The two utilities that own the plant — Southern California Edison Co. and its junior partner, San Diego Gas & Electric Co. — are in early stages of legal proceedings with Japan’s Mitsubishi Heavy Industries, the maker of the defective $680-million steam generators. One of the sets of generators developed a leak that released a small amount of radioactivity.
That equipment failure in January 2012 led to Edison’s decision to shutter the plant 18 months later.
In recent months, the utilities and two consumer advocate organizations held a series of confidential negotiations that led to the proposed settlement on how to apportion the $4.7-billion immediate cost.
The ratepayer organizations, the Utility Reform Network, known as TURN, and the PUC’s independent Office of Ratepayer Advocate — managed to pare $1.4 billion off Edison’s initial demand that its shareholders recover the full $4.7 billion.
That was “a huge win for consumers,” said Matthew Freedman, chief negotiator for TURN. The high point, he said, was Edison’s forgoing of all the money it would have collected from customers for the faulty steam generators, once the plant stopped producing electricity.
The agreement, Freedman said, was “the best we could get given the law we have” and the political reality of doing business at the five-member PUC.
But other consumer representatives in southern Orange and San Diego counties protested to the PUC. They said the agreement unfairly favored Edison and SDG&E at the expense of utility customers, who have been paying for San Onofre via monthly electric bills for three decades.
The dissidents petitioned the PUC to throw out the proposed settlement.
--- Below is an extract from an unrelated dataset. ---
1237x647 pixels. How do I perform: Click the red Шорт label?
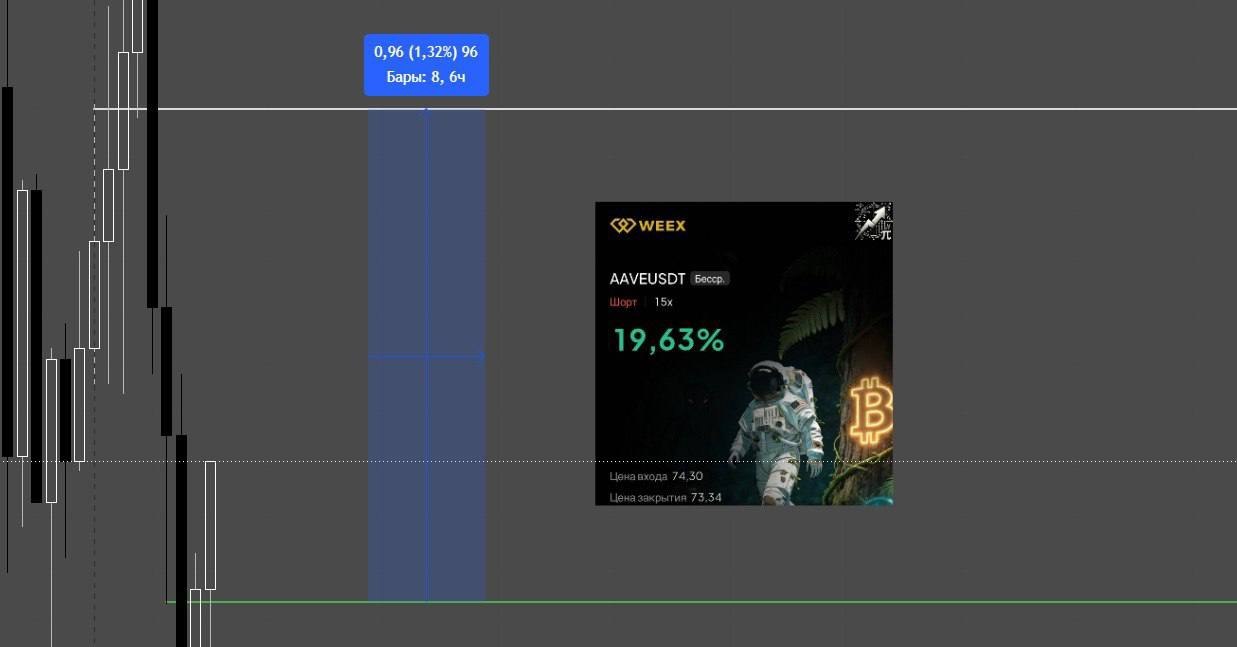click(623, 302)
They asked the commission, instead, to investigate alleged Edison negligence in installing unproven steam generators and alleged collusion between Edison and TURN on a sweetheart deal.
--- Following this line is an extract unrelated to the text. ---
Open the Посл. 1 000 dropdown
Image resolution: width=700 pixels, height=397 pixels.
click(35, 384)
San Diego County lawyer Michael J. Aguirre and local activist groups say that Edison and SDG&E should pay for the bulk of San Onofre’s costs because Edison executives’ “unreasonable” actions contributed to the failure of the steam generators, he said.
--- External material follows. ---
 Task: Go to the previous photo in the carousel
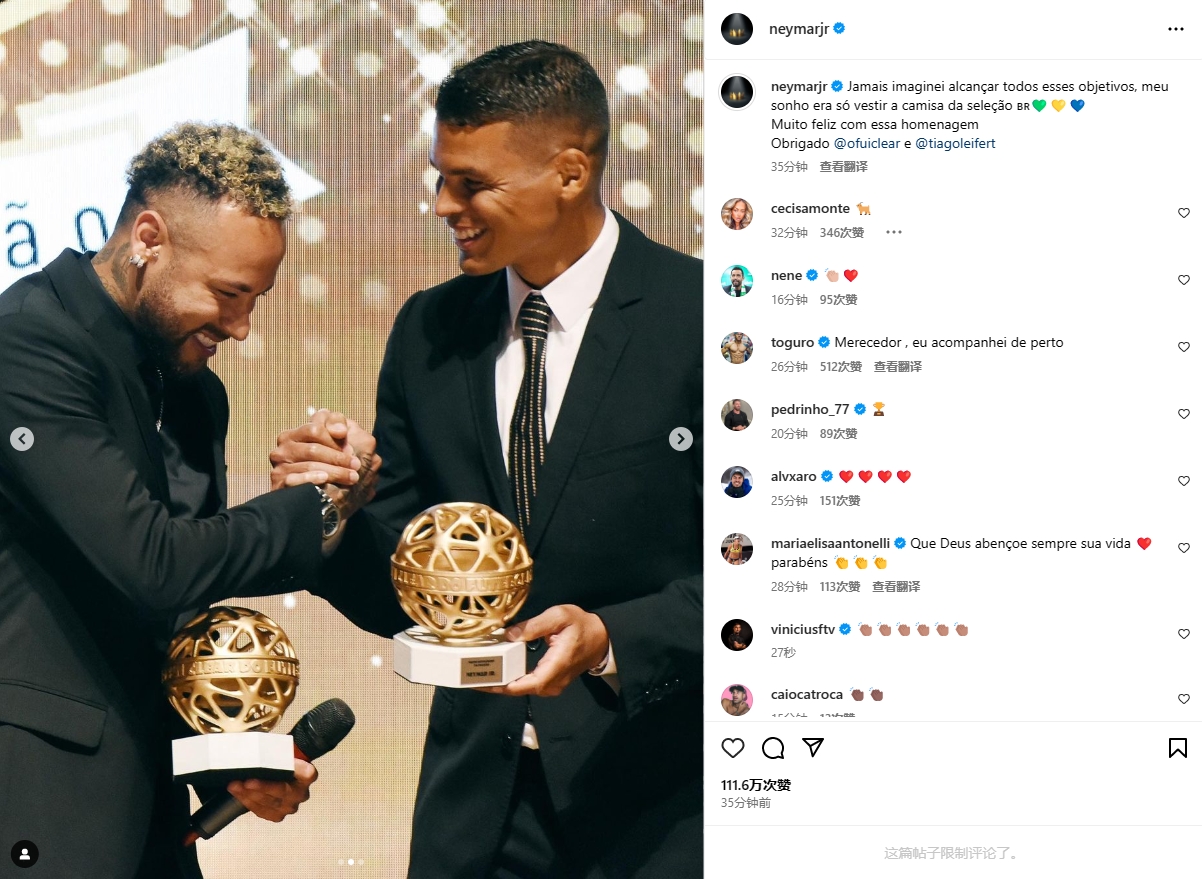[22, 438]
“The burden falls on the shoulders of the investors,” Aguirre said, “not on the ratepayers.”
Freedman dismissed Aguirre’s claims as “ludicrous,” while Edison in a legal brief called them irrelevant.
Both sides will argue their cases before two PUC administrative law judges at a hearing Wednesday in San Francisco. The PUC has scheduled a community meeting on the proposed settlement for June 16 in Costa Mesa. The five-member commission is expected to make a decision in late summer or early fall.
Once the initial closing costs are resolved, the PUC, along with federal regulators, will begin the more arduous task of decommissioning the power plant complex, which is located on 438 acres of Navy-owned land near the Camp Pendleton Marine Base.
The expensive, painstaking and potentially dangerous process involves the removal and isolated storage of spent fuel rods and other radioactive materials. It is expected to take seven to 10 years to complete.
Most of the estimated $4.1-billion decommissioning cost already has been collected from ratepayers and is being held by the PUC.